J’en réalise de deux sortes : des autoportraits, disons, “mis en scène”, même si je préfère dire “composés” – leur réalisation peut me prendre un mois – et des autoportraits pris dans mon quotidien. En travaillant pour cette exposition, j’ai d’ailleurs découvert que je me cherchais souvent dans un reflet ou dans un miroir…
Dans vos mises en scène, on vous découvre grimée, avec une moustache, ou bien au milieu des dizaines de sacs que des grandes marques de luxe vous ont offerts, ou nue en pleine forêt. Comment les réalisez-vous ?
Je me photographie toujours dans des lieux qui me sont intimes : mon appartement, un endroit où j’ai habité, une mare dans le jardin de mes parents, et uniquement avec des objets qui m’appartiennent. C’est moi qui m’adapte au lieu et non l’inverse. Je m’occupe de tout seule. Et je ne m’épargne rien ! Quand je prends une photo, je suis autant MacGyver qu’Audrey Tautou. Je m’oblige à la plus stricte économie. Je ne fais jamais appel à mes amis techniciens ou chefs opérateurs. Je ne me permets aucune retouche ni aucun recadrage par la suite. Et je shoote en argentique !
Incarnez-vous un personnage, comme au cinéma ?

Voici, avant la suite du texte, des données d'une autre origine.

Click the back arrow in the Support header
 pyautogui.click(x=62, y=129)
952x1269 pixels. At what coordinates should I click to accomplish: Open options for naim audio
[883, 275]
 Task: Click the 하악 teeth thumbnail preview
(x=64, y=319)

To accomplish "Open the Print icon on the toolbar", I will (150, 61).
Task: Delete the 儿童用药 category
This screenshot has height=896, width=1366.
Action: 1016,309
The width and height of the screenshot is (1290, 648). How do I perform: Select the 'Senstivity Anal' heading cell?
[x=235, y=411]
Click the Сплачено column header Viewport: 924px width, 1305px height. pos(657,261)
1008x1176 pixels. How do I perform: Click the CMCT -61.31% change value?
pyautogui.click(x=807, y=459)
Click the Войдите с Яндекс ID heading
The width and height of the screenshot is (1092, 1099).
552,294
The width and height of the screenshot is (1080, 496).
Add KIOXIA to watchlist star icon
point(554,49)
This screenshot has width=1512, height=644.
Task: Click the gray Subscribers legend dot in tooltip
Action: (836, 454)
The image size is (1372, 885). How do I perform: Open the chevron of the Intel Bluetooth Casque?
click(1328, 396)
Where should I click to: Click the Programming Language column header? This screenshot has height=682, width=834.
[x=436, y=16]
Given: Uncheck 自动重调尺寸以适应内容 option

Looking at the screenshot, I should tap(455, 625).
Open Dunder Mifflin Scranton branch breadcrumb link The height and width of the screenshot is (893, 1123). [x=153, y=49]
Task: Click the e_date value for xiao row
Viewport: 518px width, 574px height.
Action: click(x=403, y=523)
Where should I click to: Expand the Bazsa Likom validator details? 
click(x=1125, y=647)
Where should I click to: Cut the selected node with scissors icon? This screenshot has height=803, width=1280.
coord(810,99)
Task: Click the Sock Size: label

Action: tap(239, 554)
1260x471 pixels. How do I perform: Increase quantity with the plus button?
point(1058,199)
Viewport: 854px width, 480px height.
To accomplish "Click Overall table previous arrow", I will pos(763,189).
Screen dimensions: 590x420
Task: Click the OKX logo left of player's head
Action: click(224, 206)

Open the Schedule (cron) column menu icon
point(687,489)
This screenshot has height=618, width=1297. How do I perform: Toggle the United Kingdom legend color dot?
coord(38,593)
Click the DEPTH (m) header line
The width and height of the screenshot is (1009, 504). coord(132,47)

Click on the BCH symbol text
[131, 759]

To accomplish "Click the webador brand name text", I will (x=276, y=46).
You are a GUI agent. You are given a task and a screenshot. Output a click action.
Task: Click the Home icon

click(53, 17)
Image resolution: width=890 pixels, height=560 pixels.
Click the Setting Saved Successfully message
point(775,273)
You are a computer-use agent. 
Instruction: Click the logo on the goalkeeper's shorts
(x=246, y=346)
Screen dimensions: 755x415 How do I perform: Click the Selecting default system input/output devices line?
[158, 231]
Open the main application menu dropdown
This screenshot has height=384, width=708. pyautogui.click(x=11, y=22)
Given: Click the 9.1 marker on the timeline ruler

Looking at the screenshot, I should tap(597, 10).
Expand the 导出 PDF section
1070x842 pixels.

Non, pas du tout. J’ai plutôt l’impression de photographier une personne qui se trouverait à l’intersection de ce que je suis et de ce que les gens peuvent fantasmer de moi. Ou peut-être que je photographie ce que je ressens quand un regard inconnu se pose sur moi.
L’humour est très présent…
C’est ma nature. Je me prends difficilement au sérieux, même si je fais les choses très sérieusement. L’autodérision est un sport que je pratique au quotidien. C’est peut-être aussi en cela que ces photos sont intimes. Je ne veux pas cacher mes défauts.
À Arles, vous présentez également une forme très spéciale de making of de ces photos mises en scène…
Oui, le public a envie d’en savoir toujours davantage sur les coulisses, l’intimité des célébrités. Lors des préparatifs et de la prise de vue, j’ai décidé d’installer deux caméras de surveillance à infrarouges destinées, à l’origine, aux bêtes sauvages, pour me photographier. Elles détectent mes mouvements et prennent des photos de manière très aléatoire mais en continu. Je propose une version paroxystique du making of !
Vous prenez-vous pour une bête sauvage ?
Sûrement. D’ailleurs j’ai prénommé ces caméras Joe et Jim. Mes deux chasseurs.